Although some non-fiction publishers prefer to work only with agented authors, you don’t have to have an agent to start with.
There are many things an agent can do for you as a beginning author. An agent is supposed to help you find a publisher and negotiate the contract, for which you will generally part with 15% of your earnings. Agents can provide a valuable entrance to the publishing business and some of the best will even give you help managing your career, but you shouldn’t sign up with an agent just because you think you need one. As you’ve seen, finding publishers can be easy and fun. For information on negotiating contracts, How to Be Your Own Literary Agent will tell you most of what you need to know. You might, therefore, be comfortable foregoing an agent entirely if you enjoy researching and contacting publishers and you are willing to consider negotiating your own contracts.
The moral of the story is: “Don’t get an agent until you know why you need one, then get the best you can find.” Stephen King says that if you’re a bad writer, your agent gets 15% of nothing; if you’re a good writer, agents will come looking for you and you can pick a good one.

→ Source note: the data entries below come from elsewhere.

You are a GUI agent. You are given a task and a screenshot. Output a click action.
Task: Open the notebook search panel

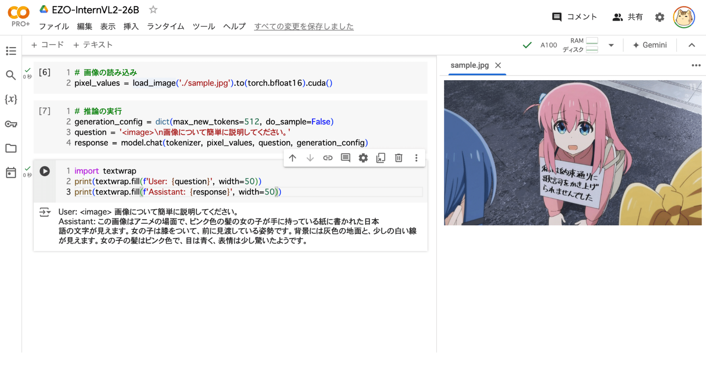[11, 75]
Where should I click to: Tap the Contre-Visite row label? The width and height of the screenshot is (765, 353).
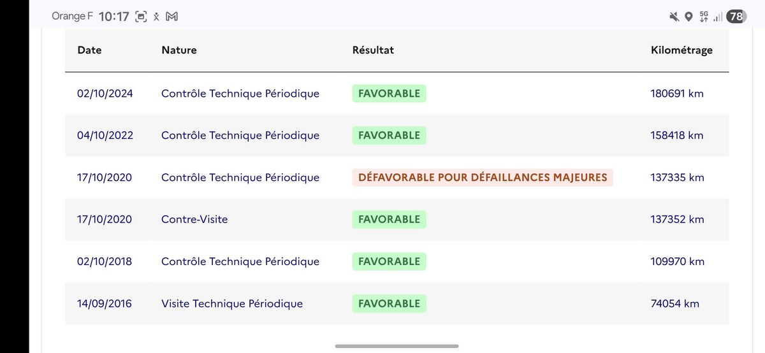194,219
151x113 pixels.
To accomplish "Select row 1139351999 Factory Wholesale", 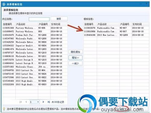I will [35, 28].
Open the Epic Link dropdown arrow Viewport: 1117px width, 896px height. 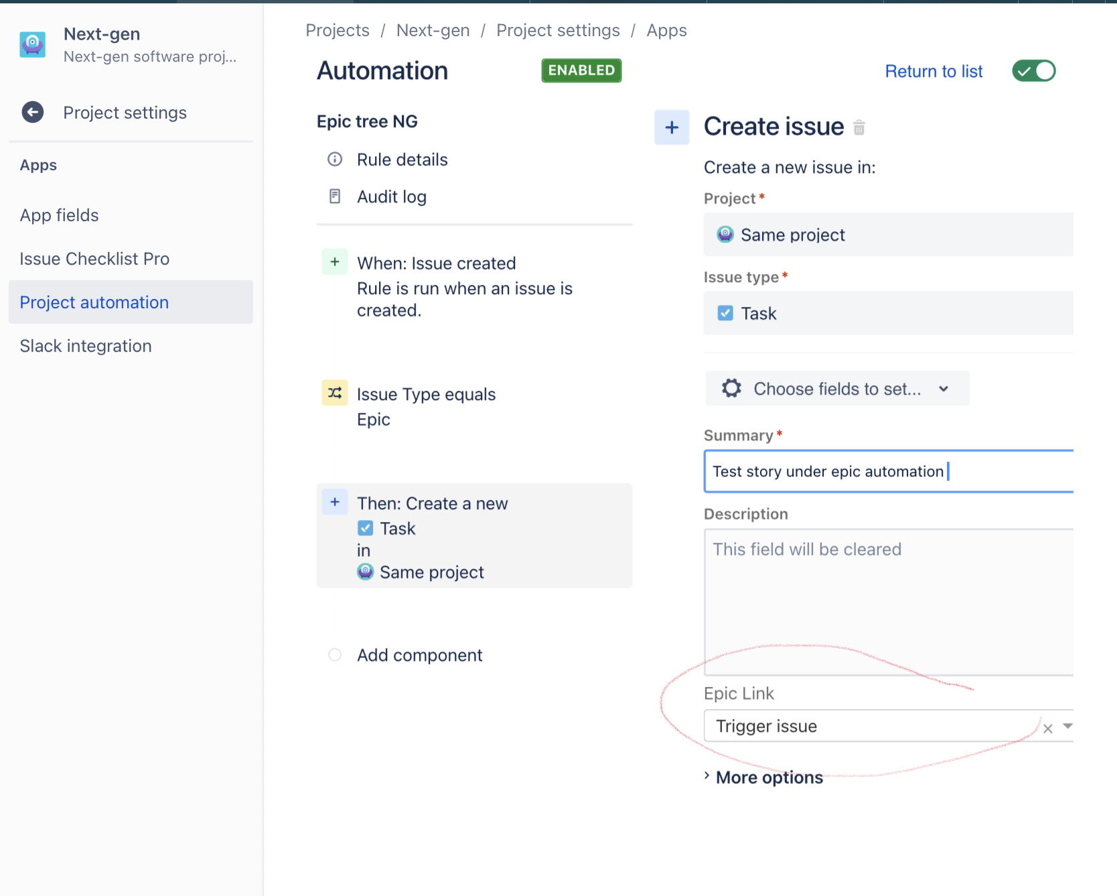(1067, 726)
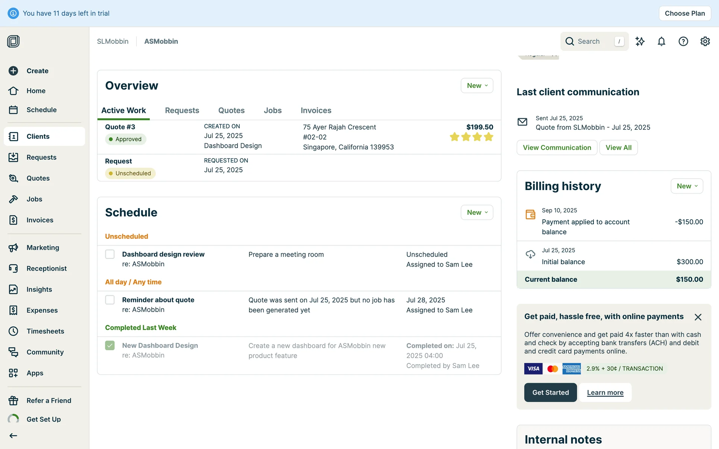Uncheck the New Dashboard Design task
The height and width of the screenshot is (449, 719).
[110, 345]
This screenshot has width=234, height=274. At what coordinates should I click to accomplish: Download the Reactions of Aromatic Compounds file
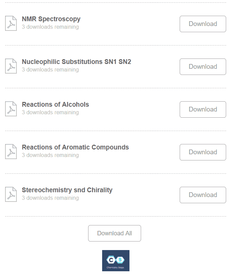coord(203,152)
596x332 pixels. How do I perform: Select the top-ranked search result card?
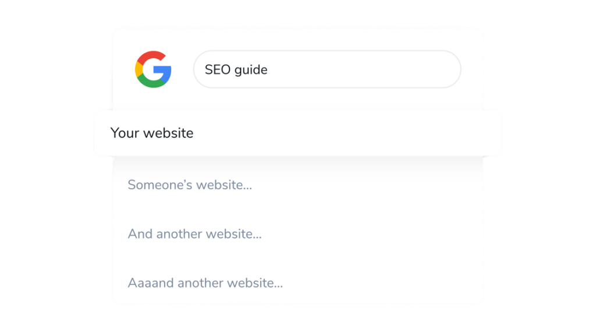(x=297, y=133)
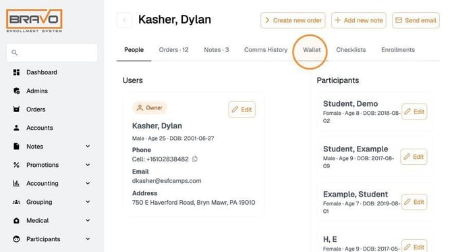Expand the Medical sidebar menu

[x=88, y=220]
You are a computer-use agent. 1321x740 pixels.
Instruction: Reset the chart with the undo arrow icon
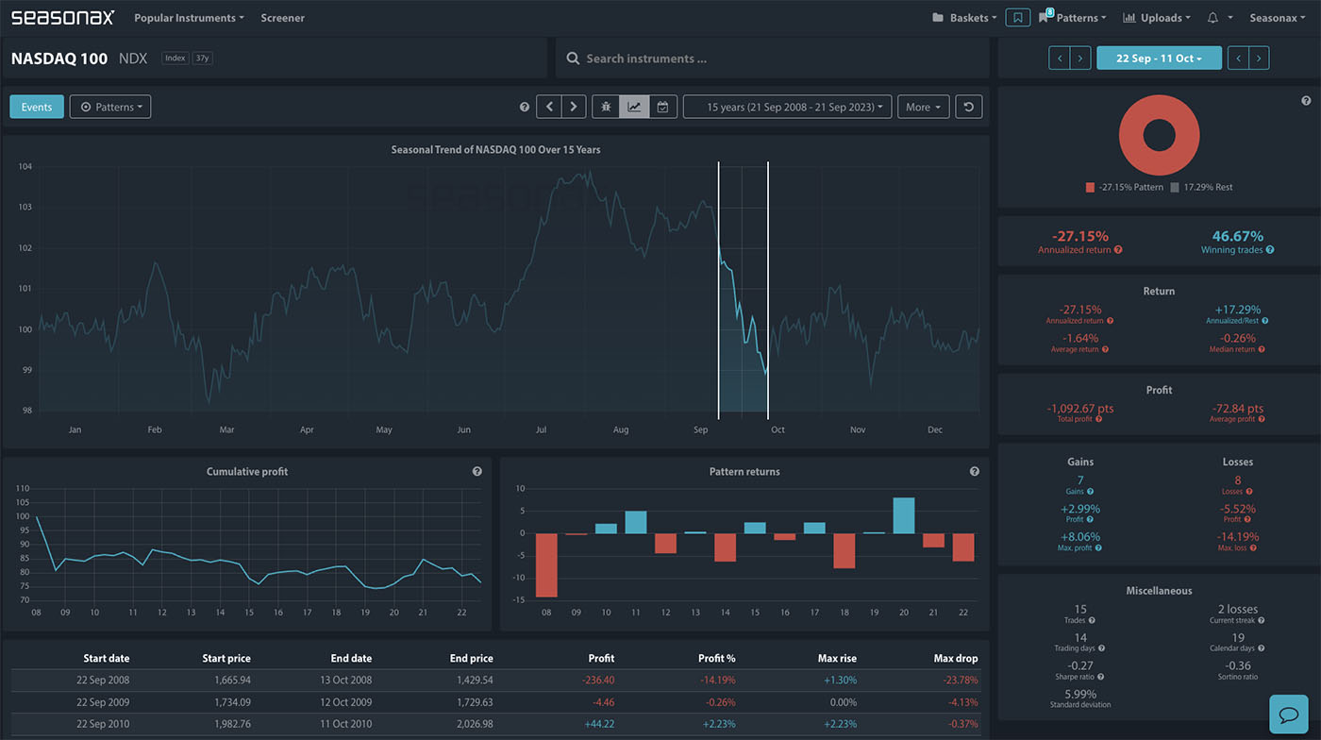pyautogui.click(x=968, y=107)
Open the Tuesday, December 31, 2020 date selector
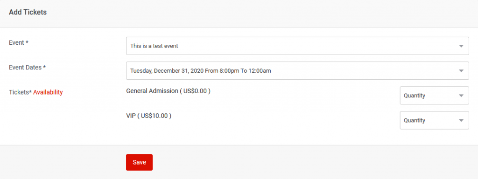The width and height of the screenshot is (478, 179). point(297,71)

Warning: Agents range anywhere from “great” to “terrible.” Moreover, an agent who works well with one person may be terrible for another because of personality and style differences. Ask your contacts who they like to work with and why. If you’ve already done a book or two, ask your acquisitions editor who they like to work with and why. Their preferences in an agent might be 180 degrees from your own goals, but it’ll be more information for making an informed decision.